> **Task inputs**:
____________

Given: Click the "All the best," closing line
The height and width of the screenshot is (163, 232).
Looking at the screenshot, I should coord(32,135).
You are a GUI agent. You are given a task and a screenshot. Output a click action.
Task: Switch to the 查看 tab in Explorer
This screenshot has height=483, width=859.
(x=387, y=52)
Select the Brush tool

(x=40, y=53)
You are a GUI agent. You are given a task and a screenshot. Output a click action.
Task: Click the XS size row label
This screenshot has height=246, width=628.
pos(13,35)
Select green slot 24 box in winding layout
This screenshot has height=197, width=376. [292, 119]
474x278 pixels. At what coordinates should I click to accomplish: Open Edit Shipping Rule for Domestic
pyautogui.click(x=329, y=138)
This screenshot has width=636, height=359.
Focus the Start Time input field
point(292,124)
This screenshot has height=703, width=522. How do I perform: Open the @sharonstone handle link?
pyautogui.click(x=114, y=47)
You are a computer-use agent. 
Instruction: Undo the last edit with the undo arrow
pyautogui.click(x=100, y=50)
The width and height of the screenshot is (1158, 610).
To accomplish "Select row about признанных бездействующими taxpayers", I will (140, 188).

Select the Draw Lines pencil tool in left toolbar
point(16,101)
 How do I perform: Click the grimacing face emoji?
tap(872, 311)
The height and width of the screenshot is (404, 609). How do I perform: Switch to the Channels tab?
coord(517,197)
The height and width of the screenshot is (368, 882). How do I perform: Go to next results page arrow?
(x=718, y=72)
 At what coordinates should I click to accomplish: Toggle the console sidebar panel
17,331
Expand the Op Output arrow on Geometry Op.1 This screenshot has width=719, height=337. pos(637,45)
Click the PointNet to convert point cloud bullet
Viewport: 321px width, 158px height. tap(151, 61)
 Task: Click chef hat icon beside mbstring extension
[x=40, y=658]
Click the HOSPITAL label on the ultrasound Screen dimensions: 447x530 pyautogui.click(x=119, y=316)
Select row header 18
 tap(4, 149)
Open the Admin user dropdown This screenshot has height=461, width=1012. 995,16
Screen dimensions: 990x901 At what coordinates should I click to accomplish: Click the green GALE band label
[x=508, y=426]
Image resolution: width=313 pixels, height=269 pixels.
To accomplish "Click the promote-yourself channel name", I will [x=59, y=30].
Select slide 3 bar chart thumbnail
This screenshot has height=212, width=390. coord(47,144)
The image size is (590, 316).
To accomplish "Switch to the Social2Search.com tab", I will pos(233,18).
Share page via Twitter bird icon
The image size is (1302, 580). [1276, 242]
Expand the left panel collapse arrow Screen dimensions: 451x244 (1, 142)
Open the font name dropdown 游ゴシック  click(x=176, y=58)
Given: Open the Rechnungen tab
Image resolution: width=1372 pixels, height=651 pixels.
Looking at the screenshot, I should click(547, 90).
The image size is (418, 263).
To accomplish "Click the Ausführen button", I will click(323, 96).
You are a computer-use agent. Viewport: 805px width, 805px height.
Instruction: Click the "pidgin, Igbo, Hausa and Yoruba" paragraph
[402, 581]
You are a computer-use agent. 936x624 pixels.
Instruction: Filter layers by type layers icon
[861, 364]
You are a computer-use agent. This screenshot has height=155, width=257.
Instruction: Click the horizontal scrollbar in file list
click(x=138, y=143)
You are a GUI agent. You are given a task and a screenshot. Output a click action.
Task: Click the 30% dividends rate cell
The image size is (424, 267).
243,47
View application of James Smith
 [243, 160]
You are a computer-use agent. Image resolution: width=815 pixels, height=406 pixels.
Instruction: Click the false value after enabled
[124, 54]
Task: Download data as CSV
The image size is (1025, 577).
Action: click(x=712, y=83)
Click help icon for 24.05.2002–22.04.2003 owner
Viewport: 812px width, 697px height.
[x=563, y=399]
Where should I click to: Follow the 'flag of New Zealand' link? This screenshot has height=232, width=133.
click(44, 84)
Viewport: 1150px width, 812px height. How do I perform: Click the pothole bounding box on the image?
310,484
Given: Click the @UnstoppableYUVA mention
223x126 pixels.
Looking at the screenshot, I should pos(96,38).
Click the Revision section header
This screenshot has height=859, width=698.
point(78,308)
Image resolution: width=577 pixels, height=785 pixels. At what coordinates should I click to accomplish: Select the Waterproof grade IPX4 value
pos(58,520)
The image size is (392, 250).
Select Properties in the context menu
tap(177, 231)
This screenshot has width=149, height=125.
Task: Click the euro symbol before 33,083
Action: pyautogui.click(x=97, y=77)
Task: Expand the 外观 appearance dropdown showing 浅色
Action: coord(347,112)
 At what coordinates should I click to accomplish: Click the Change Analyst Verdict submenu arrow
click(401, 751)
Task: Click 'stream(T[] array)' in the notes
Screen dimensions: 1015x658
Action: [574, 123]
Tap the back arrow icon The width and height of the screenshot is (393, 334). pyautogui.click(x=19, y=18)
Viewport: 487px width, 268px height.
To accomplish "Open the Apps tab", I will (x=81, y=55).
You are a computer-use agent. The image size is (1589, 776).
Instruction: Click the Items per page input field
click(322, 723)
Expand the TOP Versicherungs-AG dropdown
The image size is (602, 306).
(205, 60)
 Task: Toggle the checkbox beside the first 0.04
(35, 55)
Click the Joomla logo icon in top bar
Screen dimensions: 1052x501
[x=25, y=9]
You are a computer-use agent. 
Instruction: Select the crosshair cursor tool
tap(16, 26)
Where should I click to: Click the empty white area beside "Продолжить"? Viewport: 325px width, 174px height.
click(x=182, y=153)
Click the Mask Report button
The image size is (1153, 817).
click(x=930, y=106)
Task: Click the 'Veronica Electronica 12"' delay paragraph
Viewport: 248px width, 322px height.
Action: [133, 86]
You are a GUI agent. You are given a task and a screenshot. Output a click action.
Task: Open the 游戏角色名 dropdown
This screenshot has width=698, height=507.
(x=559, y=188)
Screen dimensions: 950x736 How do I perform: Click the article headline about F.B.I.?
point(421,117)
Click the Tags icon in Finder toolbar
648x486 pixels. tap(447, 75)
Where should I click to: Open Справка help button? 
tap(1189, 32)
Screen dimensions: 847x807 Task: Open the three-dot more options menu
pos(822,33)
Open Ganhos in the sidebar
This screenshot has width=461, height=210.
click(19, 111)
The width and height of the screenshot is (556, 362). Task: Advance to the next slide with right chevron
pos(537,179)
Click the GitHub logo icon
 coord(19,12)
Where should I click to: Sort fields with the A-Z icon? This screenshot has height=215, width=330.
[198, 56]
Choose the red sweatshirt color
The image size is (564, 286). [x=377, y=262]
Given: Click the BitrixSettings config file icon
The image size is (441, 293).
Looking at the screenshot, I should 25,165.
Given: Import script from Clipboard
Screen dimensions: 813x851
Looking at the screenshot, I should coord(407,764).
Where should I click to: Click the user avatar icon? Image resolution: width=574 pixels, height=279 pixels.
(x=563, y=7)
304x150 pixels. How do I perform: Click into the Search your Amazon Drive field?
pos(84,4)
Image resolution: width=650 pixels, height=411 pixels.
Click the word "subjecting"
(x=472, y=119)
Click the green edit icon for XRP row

____________

> **Directions for this task**: Beginning with the first line of the listing above, print each line exactly until you have printed the line that contains "Task: Switch to the 查看 tab in Explorer".

> **Expected answer**:
Given: Click the "All the best," closing line
The height and width of the screenshot is (163, 232).
Looking at the screenshot, I should coord(32,135).
You are a GUI agent. You are given a task and a screenshot. Output a click action.
Task: Switch to the 查看 tab in Explorer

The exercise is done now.